Shelton has said in interviews for this album that he is in such a happy place with his career and private life (as private as his marriage to fellow country superstar Miranda Lambert can be) that he only wanted to record upbeat tunes. For the most part, that’s what he’s done here. He displays an appealing cross between Johnny Paycheck’s feistiness and Jimmy Buffett’s good timing swagger on “I Still Got A Finger,” a modern update on “Take This Job & Shove It.”

With his easy-going voice and attitude, Shelton makes it all sound effortless, especially on current No. 1 country hit, the infectious “Sure Be Cool If You Did,” but if you’re looking for any kind of depth, look elsewhere. This is an album for popping in the car on a sunny day that will serve as the soundtrack for a day at the beach as much as a night at your favorite honky tonk.

ACM host Shelton is a man’s man, but he knows he has great appeal to the ladies, who love his romantic side: hence tunes like ballad “Mine Would Be You.” It’s one of those impossibly romantic songs about a man whose “best day/finest hour/wildest dream come true” is the woman by his side. Chicks dig that stuff, but this one comes with a twist in the last verse that gives it a kick you don’t see coming.
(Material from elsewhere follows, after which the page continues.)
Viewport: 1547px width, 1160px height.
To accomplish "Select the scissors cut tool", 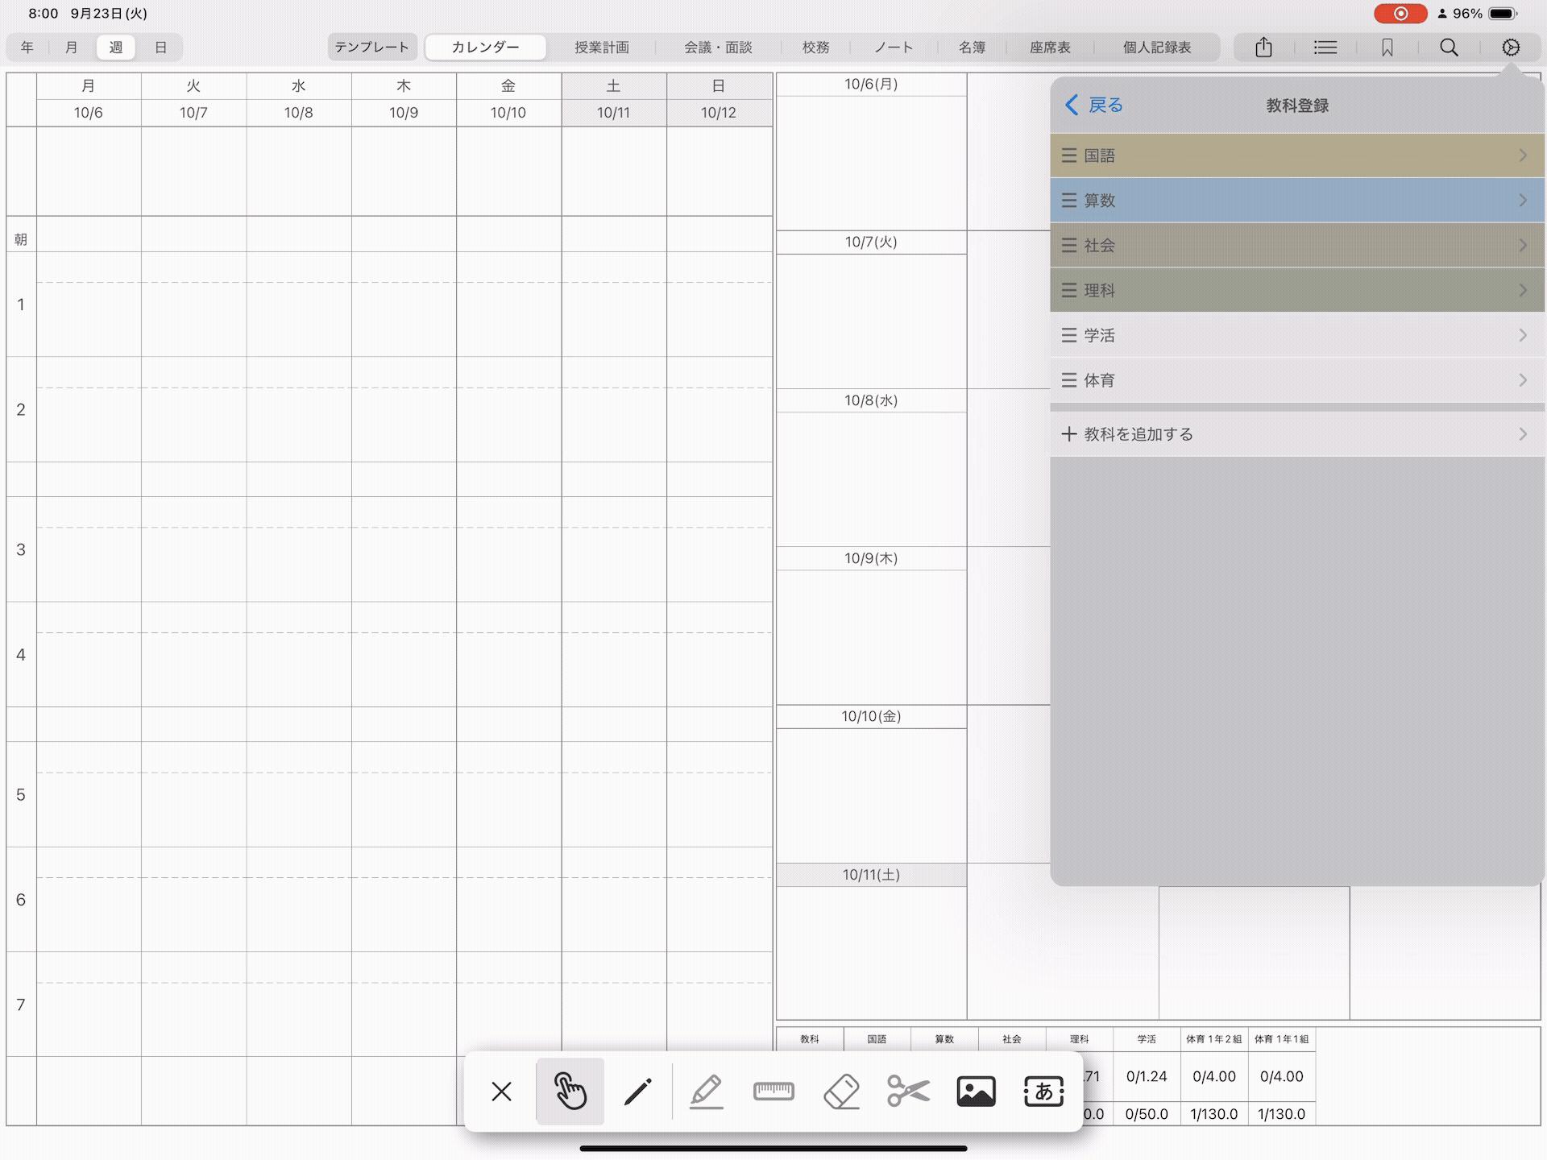I will tap(908, 1092).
Similarly aimed for his female audience are My Eyes,” a sly, sultry song, where he declares, “My eyes are the only thing I don’t wanna take off of you" and  “Lay Low,” which, other than the line about “stay high,”  has the musical feel of ‘80s country tune with just the right amount of cheesiness.
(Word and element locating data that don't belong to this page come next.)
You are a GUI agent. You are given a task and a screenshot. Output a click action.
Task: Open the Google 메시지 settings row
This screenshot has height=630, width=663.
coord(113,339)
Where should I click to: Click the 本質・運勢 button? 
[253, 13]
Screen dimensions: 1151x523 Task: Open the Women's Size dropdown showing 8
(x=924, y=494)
The album ends with “Granddaddy’s Gun,” a touching salute to his grandfather, who suggested handling a gun with the same care as a man handles a woman. The gun has taken the place of the family Bible as the keeper of generations of memories.
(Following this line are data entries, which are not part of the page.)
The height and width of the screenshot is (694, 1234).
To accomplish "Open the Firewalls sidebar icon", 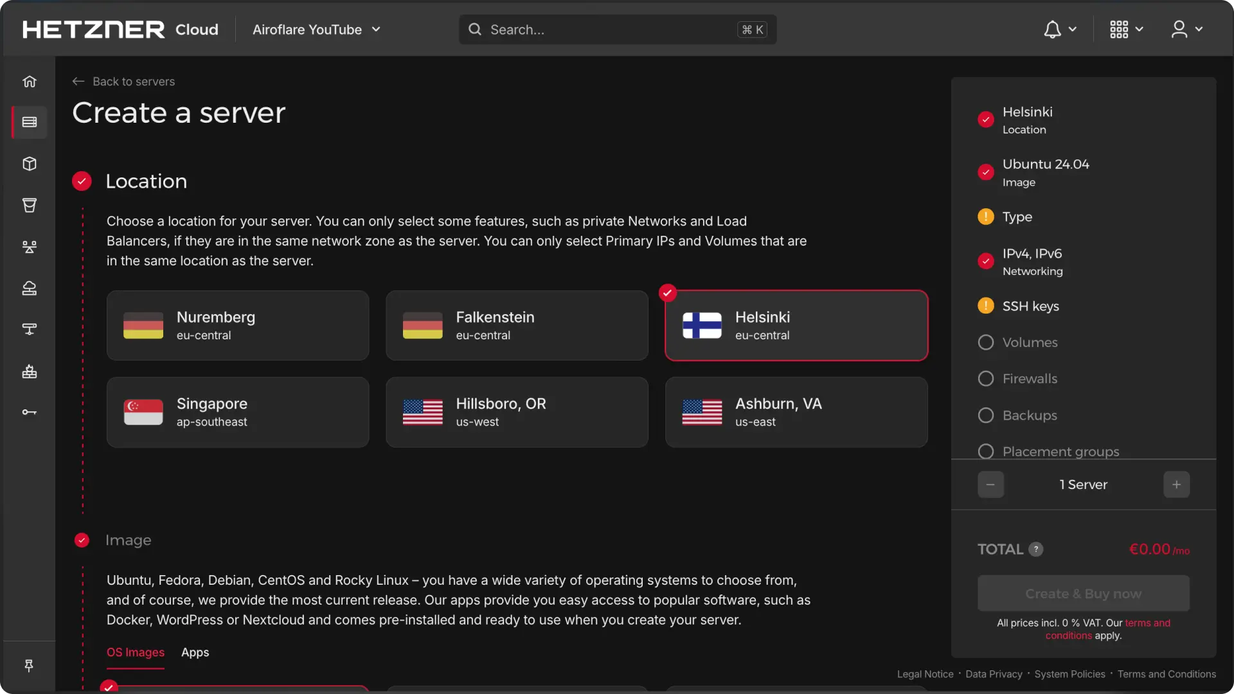I will pos(30,371).
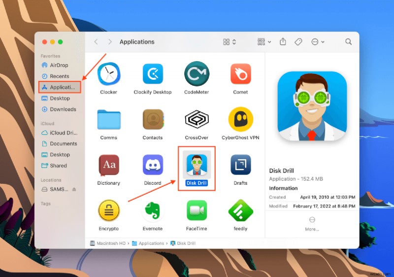Select the Discord app icon
This screenshot has width=394, height=277.
153,165
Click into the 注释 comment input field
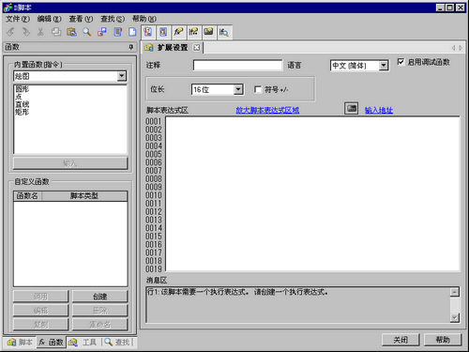This screenshot has height=352, width=469. click(x=237, y=66)
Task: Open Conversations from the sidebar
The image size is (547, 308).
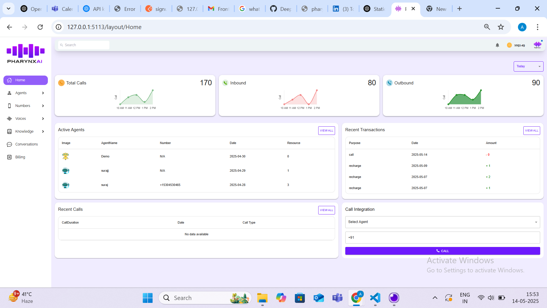Action: (x=26, y=144)
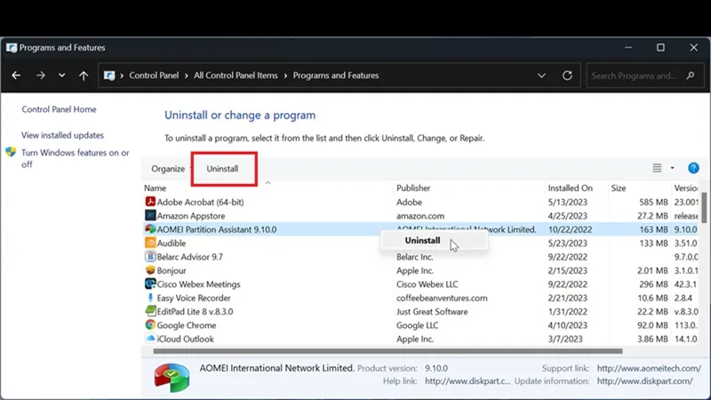Click the Refresh button in address bar

tap(567, 76)
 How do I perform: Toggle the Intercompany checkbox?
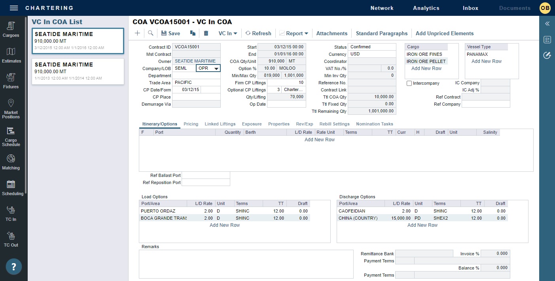[x=409, y=84]
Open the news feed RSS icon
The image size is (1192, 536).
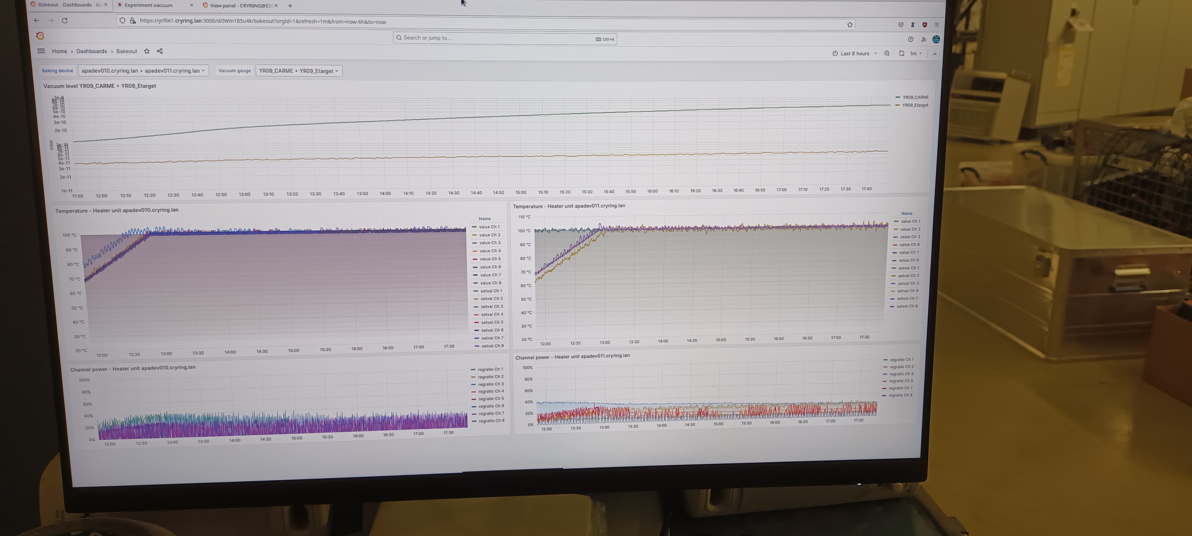click(x=923, y=39)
There’s nothing wrong with “Based On A True Story,” but there’s also nothing particularly excellent other than “Granddaddy’s Gun” and “Mine Would Be You.” The production is predictable, as are most of the songs. Shelton is a true talent and yet this album doesn’t match up with his abilities. Maybe he’s simply too stretched to spend the amount of time writing or recording an album that would reflect the totality of his talents, but it would be great to get an album from him that really showed what he could do. While pleasing in many ways, "Based On A True Story..." rarely scratches below the surface.